花ちゃんは今日も頼くんの言いなり
……お題、クリアで良かった。
こんなに一生懸命走ったのに、無駄になったら学校中の笑いものだよ。
「頼くん、よかったね」
「花も、すげぇ走んの遅かったけどサンキュ」
「ひ、一言余計だよ!がんばったのに!」
ハハッと楽しそうに笑う頼くんは、やっぱり航と同じ年下の男の子。
なのに、たまに見せる頼くんの表情にどうしようもなくドキドキするのはどうしてだろう。
体育委員に案内され、頼くんは1位のピンクリボンを胸に付けられたあと、他の走者が全員ゴールするまでの間、少し離れた場所にしゃがんで待つよう指示された。

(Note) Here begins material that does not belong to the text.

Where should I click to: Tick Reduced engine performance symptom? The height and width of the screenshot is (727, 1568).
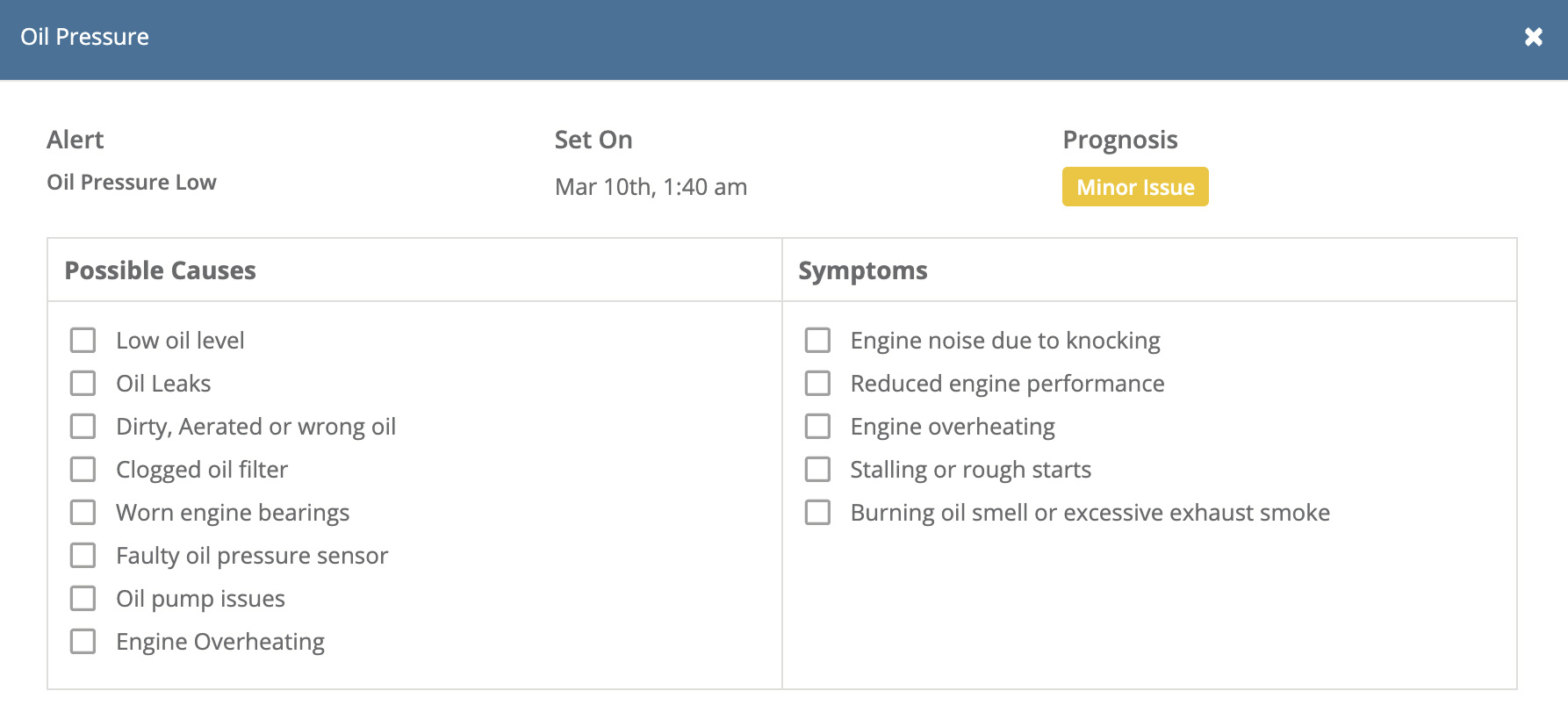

私はその後を静かに追って、頼くんの手に握りしめられたままの白いハチマキを見つめる。
「……あの、頼くん」
せっかく涼くんと交換してもらったハチマキを、ここで頼くんに返してもらわないわけには行かない。
もうゴールだって済ませたわけだし。
ハチマキ元の色に戻したっていいよね?
「あぁ……、これ?」
「うん、返して。これ返すね」
紅いハチマキを首から外して、頼くんに向けて差し出せば、頼くんはしゃがんだまま私を上目遣いに見上げる。